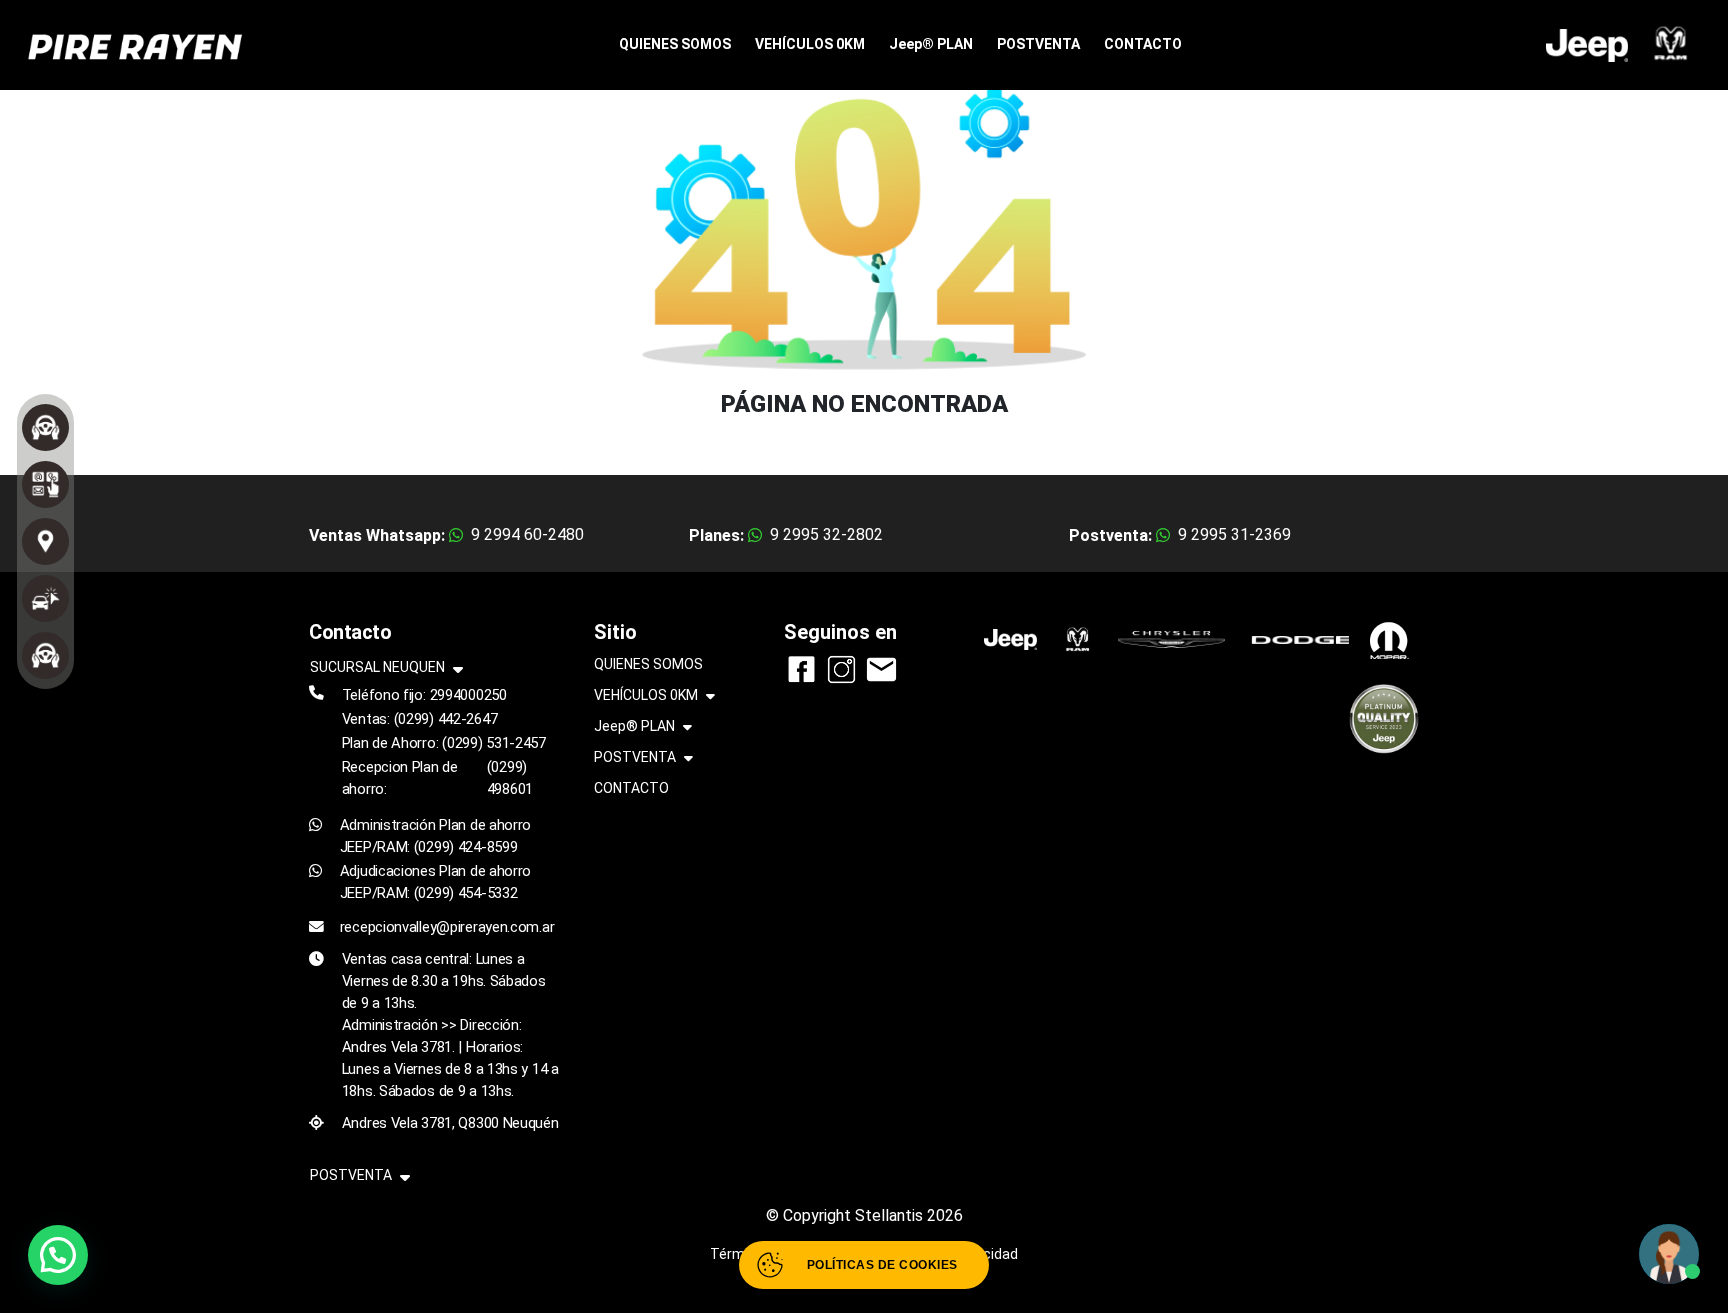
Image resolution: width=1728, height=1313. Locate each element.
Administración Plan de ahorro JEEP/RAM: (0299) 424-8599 (435, 836)
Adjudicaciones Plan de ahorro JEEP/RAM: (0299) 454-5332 (435, 882)
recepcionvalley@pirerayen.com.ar (447, 927)
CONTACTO (1143, 44)
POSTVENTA (1038, 44)
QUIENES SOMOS (675, 44)
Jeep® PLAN (931, 44)
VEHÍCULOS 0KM (810, 44)
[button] (58, 1255)
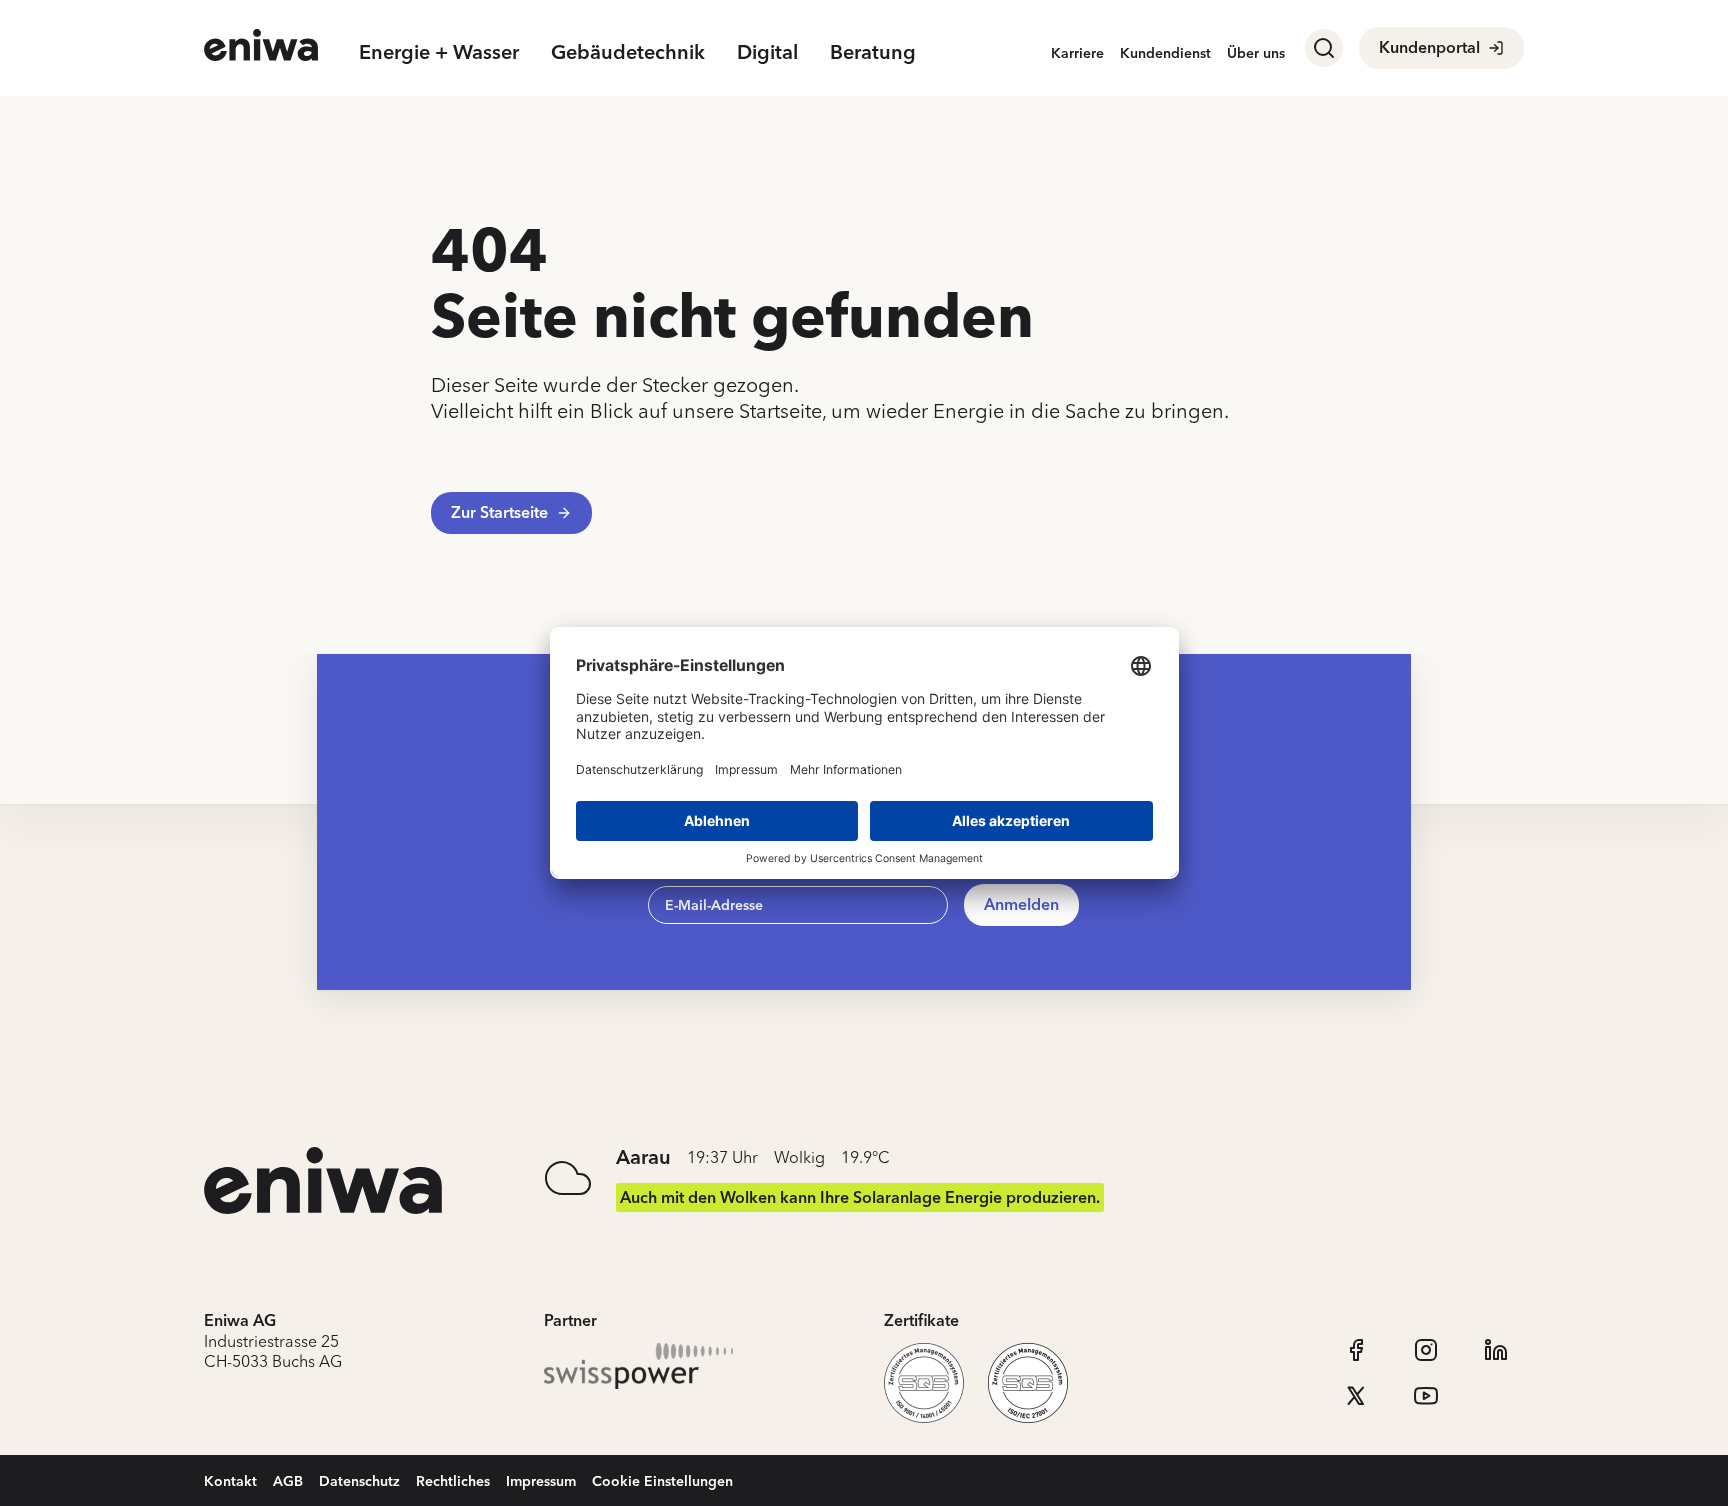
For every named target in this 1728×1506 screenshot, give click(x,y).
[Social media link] (1356, 1350)
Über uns (1256, 52)
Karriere (1077, 52)
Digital (767, 51)
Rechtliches (453, 1480)
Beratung (873, 51)
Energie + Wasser (439, 51)
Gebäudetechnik (628, 51)
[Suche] (1324, 48)
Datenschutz (359, 1480)
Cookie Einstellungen (662, 1480)
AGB (288, 1480)
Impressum (541, 1480)
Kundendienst (1165, 52)
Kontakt (230, 1480)
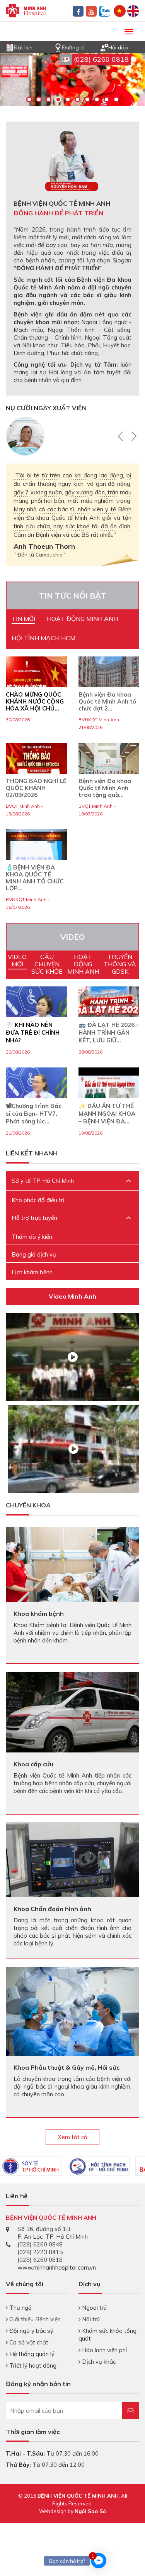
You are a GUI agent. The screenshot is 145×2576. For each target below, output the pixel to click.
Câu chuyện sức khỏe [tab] (47, 964)
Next (133, 436)
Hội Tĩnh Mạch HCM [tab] (43, 638)
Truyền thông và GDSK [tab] (120, 964)
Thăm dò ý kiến (32, 1236)
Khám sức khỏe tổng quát (107, 2334)
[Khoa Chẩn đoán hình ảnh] (72, 1859)
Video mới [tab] (17, 960)
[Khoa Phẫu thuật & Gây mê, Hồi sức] (72, 2010)
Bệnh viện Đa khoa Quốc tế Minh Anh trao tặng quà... (104, 788)
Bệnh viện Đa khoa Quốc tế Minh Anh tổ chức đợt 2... (107, 701)
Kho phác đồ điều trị (38, 1200)
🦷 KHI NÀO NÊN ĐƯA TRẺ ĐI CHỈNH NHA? (33, 1032)
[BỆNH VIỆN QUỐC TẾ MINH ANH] (26, 10)
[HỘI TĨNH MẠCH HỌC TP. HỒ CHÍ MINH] (98, 2166)
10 (116, 99)
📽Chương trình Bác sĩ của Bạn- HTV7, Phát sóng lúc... (33, 1113)
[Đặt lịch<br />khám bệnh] (10, 47)
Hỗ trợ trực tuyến (34, 1217)
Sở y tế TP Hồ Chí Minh (43, 1180)
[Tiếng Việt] (120, 10)
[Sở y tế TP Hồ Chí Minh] (30, 2166)
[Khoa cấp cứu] (72, 1711)
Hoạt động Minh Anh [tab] (82, 618)
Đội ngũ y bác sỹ (30, 2330)
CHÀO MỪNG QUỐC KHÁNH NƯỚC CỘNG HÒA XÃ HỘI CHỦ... (35, 701)
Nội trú (90, 2319)
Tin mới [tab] (23, 618)
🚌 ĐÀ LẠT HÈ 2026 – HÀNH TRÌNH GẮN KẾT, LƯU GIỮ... (108, 1032)
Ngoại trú (93, 2307)
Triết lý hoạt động (32, 2365)
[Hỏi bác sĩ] (104, 47)
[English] (133, 10)
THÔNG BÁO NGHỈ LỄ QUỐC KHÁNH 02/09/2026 (36, 788)
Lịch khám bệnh (32, 1272)
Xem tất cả (72, 2137)
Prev (121, 436)
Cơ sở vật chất (28, 2342)
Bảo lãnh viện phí (103, 2350)
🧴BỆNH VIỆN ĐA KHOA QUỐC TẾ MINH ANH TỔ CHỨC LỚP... (34, 878)
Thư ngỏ (20, 2307)
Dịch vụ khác (98, 2361)
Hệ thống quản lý (31, 2354)
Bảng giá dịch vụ (34, 1254)
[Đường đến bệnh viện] (58, 47)
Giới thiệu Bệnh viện (34, 2319)
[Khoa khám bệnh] (72, 1564)
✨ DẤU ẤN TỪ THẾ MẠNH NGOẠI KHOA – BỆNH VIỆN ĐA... (106, 1113)
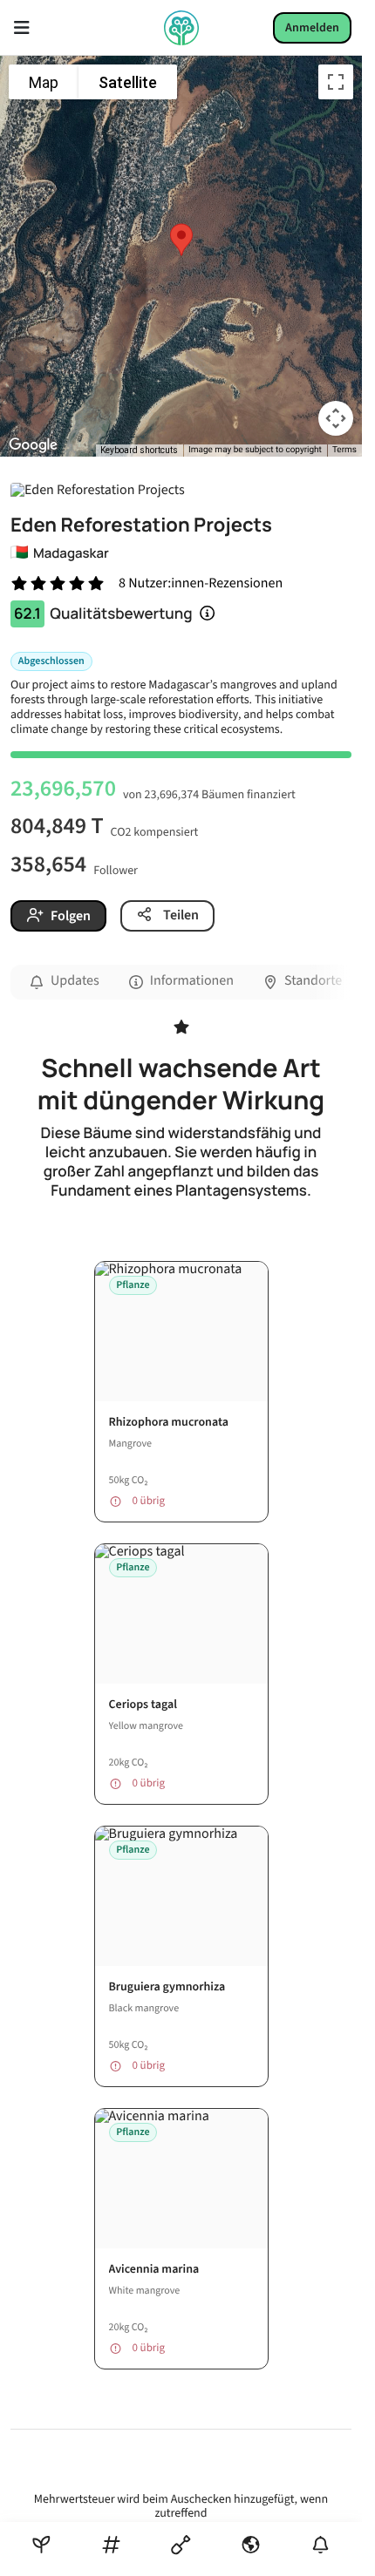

# WHAT TO WORK ON:
What lines in the entries above hold "screenshot"? Copy every one.

# TASK SOLUTION:
For every named target in this 1728×1506 screenshot, give click(x,y).
You are a GUI agent. The screenshot is 145×2576. For each target below, output the pixel to click.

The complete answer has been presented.